> Source data

————————

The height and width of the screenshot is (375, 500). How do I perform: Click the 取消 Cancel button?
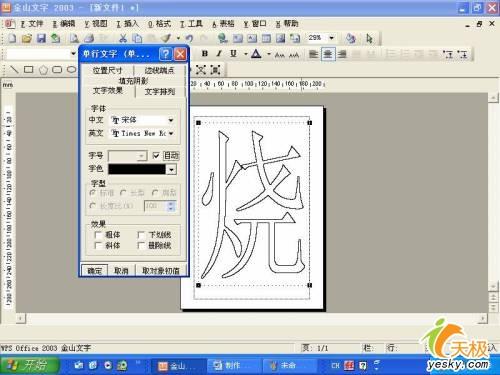click(x=121, y=271)
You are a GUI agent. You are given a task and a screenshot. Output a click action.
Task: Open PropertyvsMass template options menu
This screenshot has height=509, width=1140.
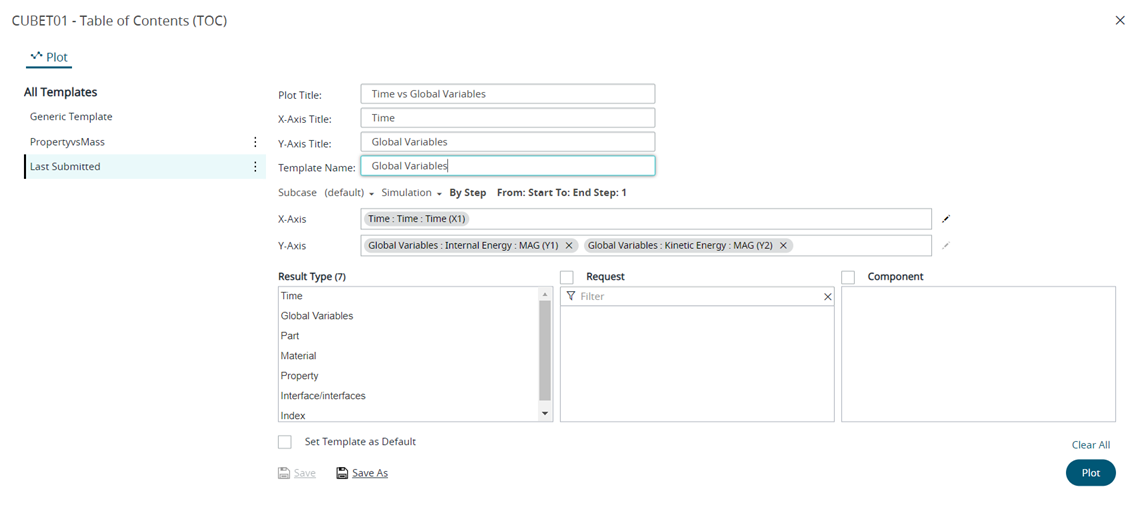point(255,142)
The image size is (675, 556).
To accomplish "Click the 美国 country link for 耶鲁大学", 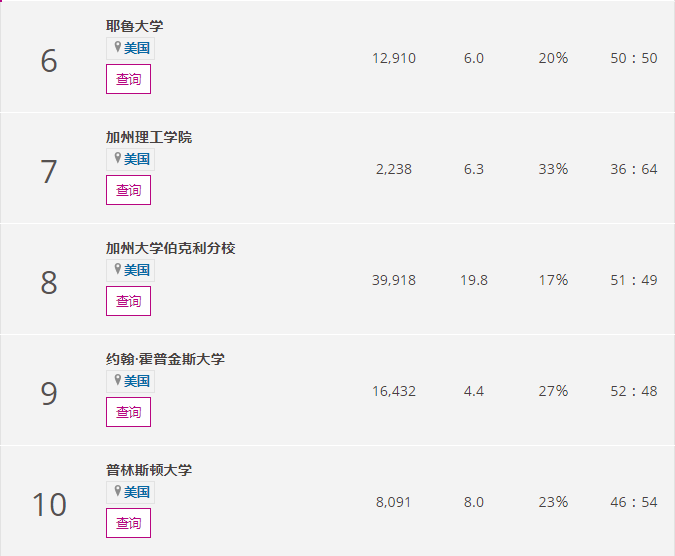I will (x=137, y=48).
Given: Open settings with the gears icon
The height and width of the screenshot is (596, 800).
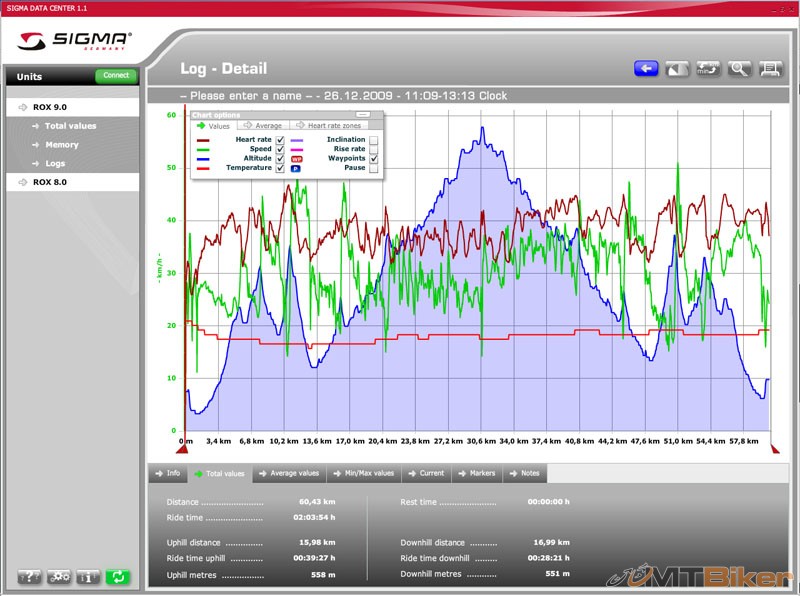Looking at the screenshot, I should tap(59, 577).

————————

> Activity
Leaving every picture out, write out exactly the lines from the one that holds "Given: Open settings with the gears icon" through the end of the listing, both included.

> Solution to this problem
Given: Open settings with the gears icon
The height and width of the screenshot is (596, 800).
Looking at the screenshot, I should tap(59, 577).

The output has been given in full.